Christian Blind Mission Sunday 14th October

Could your church celebrate Christian Blind Mission Sunday this 14 October?

Christian Blind Mission Sunday is an uplifting new addition to the Church calendar. Launched last year to link with World Sight Day, it’s already inspiring a growing number of churches to learn, pray and raise funds to give the precious gift of sight to children in the world’s poorest places.

Jesus said, “I am the Light of the World”. He came to “bring good news to the poor… and recovery of sight to the blind.” (Luke 4:18). Then he called his disciples to carry on his work.

Could your church mark Christian Blind Mission Sunday this year, as we seek to follow the mission of Jesus?

Every year, it’s estimated that up to half a million children in developing countries go blind, mostly caused by cataracts. But 80% of all blindness is avoidable.

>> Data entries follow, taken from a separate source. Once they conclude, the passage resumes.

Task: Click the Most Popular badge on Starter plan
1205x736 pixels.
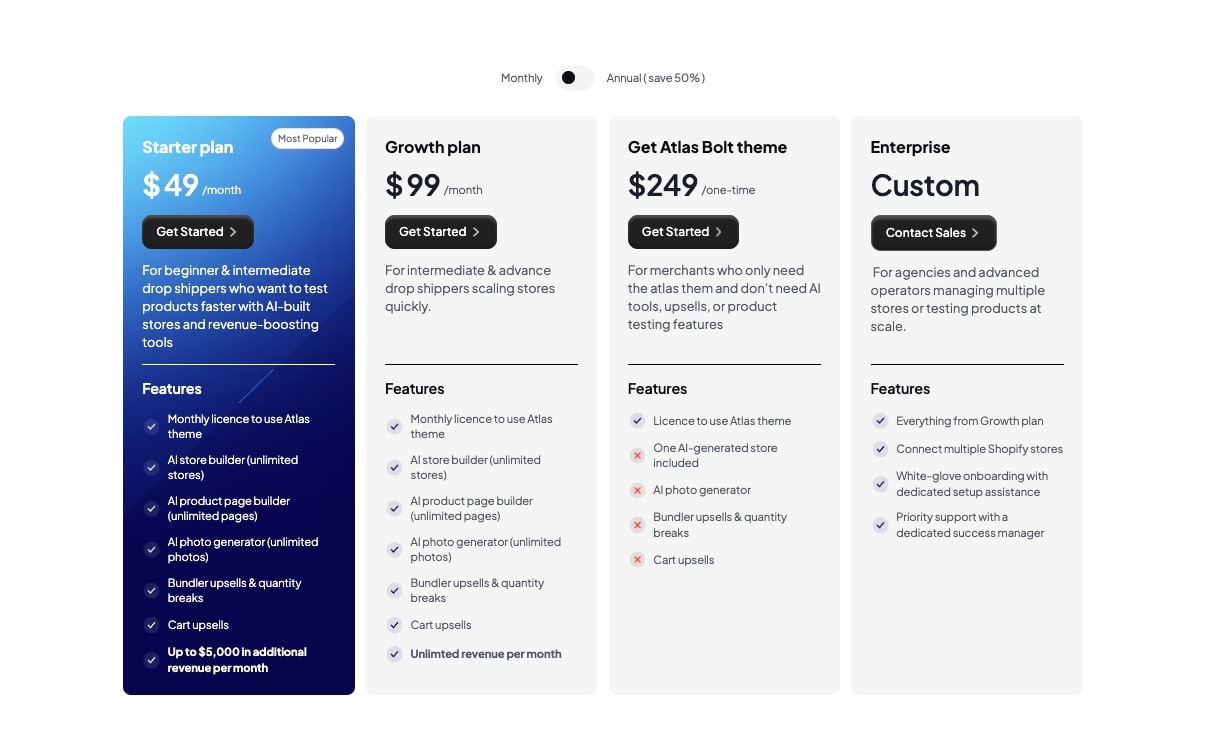Action: tap(307, 138)
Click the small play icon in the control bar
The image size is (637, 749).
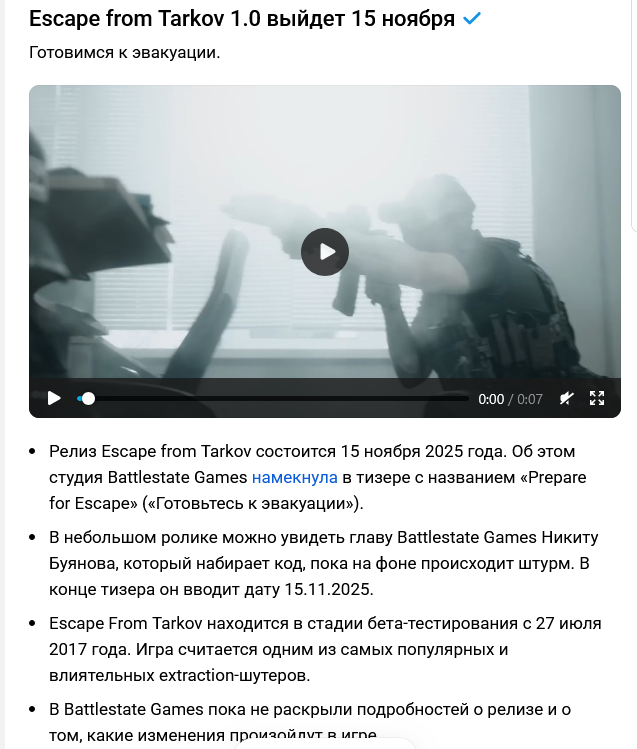[x=54, y=398]
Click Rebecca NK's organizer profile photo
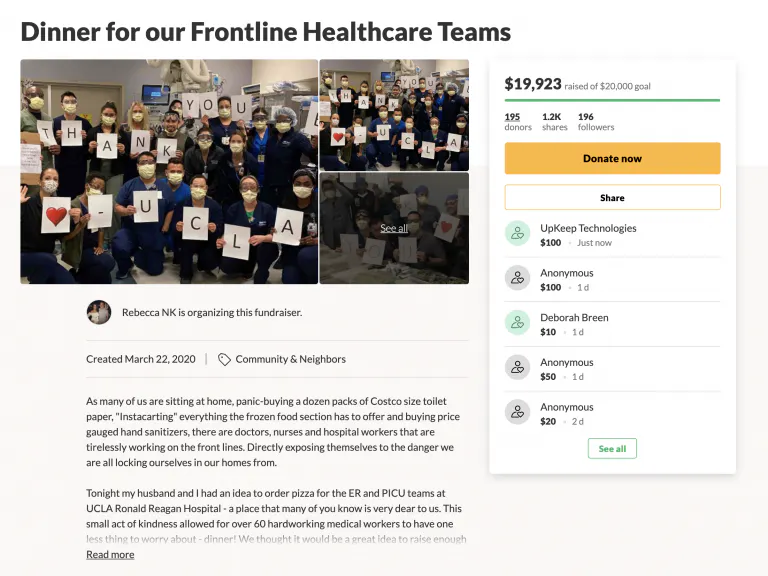 [98, 312]
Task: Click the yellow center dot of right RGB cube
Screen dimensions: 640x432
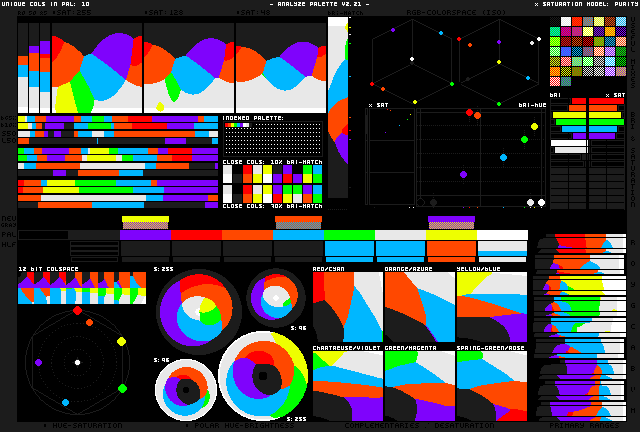Action: point(498,61)
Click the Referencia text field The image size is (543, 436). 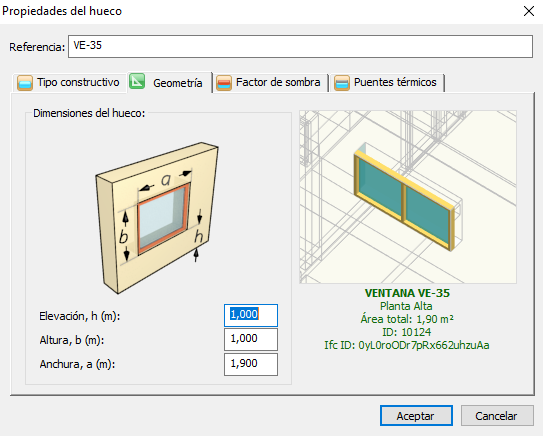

Children like Mathias are living with the darkness of cataracts yet could be easily treated for as little as £95 per eye.

Christian Blind Mission Sunday is on 14 October 2018 to link with World Sight Day, but you can hold your special service whenever suits you.

This year’s theme is Let there be light! and our free resources include an inspiring presentation, posters, prayer bookmarks, worship ideas connected to the lectionary and fundraising ideas.

Together, we will help your church:

  • Give thanks for God’s wonderful gifts of light and sight in creative ways
  • Celebrate the good news and recovery of sight that Hemedi and others like him have already enjoyed
  • Learn about children like Mathias, still waiting in the dark for a simple operation that is beyond the means of his family
  • Explore again the difference the Light of the World calls us to make to those facing the darkness of poverty, disability and disadvantage
  • Join in with CBM’s mission by praying and holding a collection or fundraising event to help turn the lights back on for more children
Mathias at home, before intervention.

In a village on the shores of Lake Victoria in Uganda, Scovia knows the kind of life her 10-year-old grandson Mathias will face if his cataracts can’t be operated on. He currently struggles to read or do chores around the house. But later? His family are already living in poverty. What will happen if he remains in the dark? A straightforward, inexpensive operation is all it would take to transform his life and future, but Mathias’ family simply can’t afford it.  

Hemedi Samakafi (3 years old) was operated in both eyes for congenital cataract. Glasses were issued a few days postoperatively. He was able to see pictures in a book, flowers and his father for the first time in his life.

3-year-old Hemedi was born with cataracts, so light and dark were all he’d ever known. After having his sight restored by cataract surgery funded by supporters of Christian Blind Mission, Hemedi can look forward to a bright future.